# Homework Help: Static Equilibrium

1. Mar 31, 2013

### Litcyb

1. The problem statement, all variables and given/known data
what magnitude of force applied horizontally at the axle of the wheel is necessary to wheel over an obstacle of height h = 0.108 m? The wheel's radius is r = 0.698 m and its mass is m = 1.71 kg.

2. Relevant equations

I know that in order to have a static equilibrium we must have the total amount of forces and the total amount of torques(at any point) equal zero.
ƩF=0
Ʃτ=0

3. The attempt at a solution
I have no idea how to solve this problem since we have a circular object. do we apply angular momentum? Im really confused on how to solve this problem! :( please help.

2. Mar 31, 2013

### Staff: Mentor

The torque exerted by the applied force must overcome the torque due to the weight of the object. Hint: Take the top of the [STRIKE]object[/STRIKE] obstacle as your pivot point.

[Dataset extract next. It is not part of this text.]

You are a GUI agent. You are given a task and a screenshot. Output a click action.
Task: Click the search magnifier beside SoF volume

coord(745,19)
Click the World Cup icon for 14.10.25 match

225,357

(Edit: Corrected typo. I meant obstacle, but wrote object!)

Last edited: Mar 31, 2013
3. Mar 31, 2013

### Litcyb

Why are we making the pivot point at the top of the circle, wouldnt it make more sense to put it at the corner since we dont know the friction giving by the corner? because if we put the pivot point at the corner we would just need to calculate the torques with respect to the corner.

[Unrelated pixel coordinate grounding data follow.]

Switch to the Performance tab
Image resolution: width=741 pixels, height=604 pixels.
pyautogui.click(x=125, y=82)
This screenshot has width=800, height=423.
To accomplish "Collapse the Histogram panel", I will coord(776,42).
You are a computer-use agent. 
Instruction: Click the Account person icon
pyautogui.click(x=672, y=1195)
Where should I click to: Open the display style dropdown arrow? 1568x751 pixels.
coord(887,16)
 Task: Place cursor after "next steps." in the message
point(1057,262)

We have two forces acting at the center of mass ; gravity( Mg) and F(the force being exerted)
now, we would just calculate the lever arm for each force acting upon the object in respect to the pivot point(corner).

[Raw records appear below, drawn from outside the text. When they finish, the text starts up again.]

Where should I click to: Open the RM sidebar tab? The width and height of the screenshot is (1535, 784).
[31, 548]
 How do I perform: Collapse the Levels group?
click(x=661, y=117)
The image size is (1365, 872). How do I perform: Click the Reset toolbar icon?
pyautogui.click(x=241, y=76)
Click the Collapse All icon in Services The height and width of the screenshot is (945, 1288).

Then we calculate the lever arm of Mg and F, in which they have to be perpendicular to the axis of the pivot point.

Am I doing the right steps here?

4. Mar 31, 2013

### Staff: Mentor

Who said anything about putting the pivot at the top of the circle? (Ah... when I said top of the "object" I meant to say top of the "obstacle". My bad! )
Imagining the obstacle as a step with a corner (of the given height), then that is exactly where the pivot should be.

Sure.

The lever arm for a particular force is the perpendicular distance between the line of the force and the pivot.

I think so.

5. Mar 31, 2013

### Litcyb

Thank you so much for reassuring me. I got the correct answer. the lever arm for force mg is (2rh-h^2))^1/2 and the lever arm for force F is (r-h)

Thus, the sum of all torques Ʃτ= τF-τmg= 0 => τF=τmg
= F(h-r)=mg(2hr-h^2)^1/2
F= [mg(2hr-h^2)^1/2]/(r-h)

Thanks!!!!!!!!!!!!!!!!

Last edited: Mar 31, 2013